= TASK OBJECTIVE =
Give the number of lines in the entries below that contain the word "Describe". Reply with the number alone.
┌────────
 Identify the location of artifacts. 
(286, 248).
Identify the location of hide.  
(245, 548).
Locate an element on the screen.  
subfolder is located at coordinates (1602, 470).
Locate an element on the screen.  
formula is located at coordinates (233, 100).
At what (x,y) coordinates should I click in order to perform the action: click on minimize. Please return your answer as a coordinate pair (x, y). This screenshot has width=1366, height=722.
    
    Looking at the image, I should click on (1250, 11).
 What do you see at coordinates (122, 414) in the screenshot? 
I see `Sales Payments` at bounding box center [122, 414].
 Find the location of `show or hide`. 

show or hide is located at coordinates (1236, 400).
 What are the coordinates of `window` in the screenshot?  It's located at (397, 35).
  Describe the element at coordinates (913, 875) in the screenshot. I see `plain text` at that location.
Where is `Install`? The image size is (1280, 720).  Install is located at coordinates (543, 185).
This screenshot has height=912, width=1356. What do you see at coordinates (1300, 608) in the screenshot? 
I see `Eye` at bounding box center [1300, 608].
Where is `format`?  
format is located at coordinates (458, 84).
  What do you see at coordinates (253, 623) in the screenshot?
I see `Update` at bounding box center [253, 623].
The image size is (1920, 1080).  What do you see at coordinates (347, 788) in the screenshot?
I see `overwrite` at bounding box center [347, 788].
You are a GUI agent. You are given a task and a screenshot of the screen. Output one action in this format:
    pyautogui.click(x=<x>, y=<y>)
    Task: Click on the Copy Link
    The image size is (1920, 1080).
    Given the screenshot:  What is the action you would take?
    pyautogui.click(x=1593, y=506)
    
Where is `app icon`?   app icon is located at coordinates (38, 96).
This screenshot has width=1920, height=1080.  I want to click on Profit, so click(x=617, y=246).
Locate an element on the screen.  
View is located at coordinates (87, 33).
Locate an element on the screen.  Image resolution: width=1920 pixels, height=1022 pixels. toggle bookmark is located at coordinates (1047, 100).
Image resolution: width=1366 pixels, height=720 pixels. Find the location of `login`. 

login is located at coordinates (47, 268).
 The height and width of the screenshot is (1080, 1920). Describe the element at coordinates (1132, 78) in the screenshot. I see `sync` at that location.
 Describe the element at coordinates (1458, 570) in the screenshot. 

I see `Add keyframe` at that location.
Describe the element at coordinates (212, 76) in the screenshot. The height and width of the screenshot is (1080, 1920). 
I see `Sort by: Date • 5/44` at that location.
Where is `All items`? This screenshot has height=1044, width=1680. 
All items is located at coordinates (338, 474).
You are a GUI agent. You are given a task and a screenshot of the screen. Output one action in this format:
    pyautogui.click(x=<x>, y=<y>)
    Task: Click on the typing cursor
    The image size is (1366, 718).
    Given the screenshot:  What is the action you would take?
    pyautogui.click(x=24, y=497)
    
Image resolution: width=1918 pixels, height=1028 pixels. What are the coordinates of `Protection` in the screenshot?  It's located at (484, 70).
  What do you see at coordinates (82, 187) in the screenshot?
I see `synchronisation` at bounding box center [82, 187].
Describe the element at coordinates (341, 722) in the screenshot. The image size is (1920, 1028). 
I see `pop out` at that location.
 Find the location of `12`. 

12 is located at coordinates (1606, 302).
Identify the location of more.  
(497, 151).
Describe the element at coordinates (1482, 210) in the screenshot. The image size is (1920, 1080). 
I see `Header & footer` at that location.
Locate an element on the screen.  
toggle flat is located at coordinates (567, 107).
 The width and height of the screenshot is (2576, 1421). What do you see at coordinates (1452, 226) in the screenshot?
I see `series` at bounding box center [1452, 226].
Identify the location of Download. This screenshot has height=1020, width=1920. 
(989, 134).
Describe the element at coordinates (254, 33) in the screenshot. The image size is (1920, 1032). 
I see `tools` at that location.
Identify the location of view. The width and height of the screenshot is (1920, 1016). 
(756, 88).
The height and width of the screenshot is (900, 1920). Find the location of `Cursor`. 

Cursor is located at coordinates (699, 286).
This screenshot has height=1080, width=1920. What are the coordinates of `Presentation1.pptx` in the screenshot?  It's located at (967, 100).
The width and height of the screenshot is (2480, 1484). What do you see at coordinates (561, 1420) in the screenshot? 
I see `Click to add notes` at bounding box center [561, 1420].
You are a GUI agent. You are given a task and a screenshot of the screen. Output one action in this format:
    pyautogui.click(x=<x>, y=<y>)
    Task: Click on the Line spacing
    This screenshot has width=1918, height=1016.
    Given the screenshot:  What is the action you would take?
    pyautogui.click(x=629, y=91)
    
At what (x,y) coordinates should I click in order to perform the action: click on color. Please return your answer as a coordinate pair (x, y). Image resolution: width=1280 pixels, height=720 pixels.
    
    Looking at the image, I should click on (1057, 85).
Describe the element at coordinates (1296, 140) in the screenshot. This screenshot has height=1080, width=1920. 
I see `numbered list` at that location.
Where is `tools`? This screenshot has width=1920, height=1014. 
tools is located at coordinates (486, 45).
└────────
= WRITTEN ANSWER =
8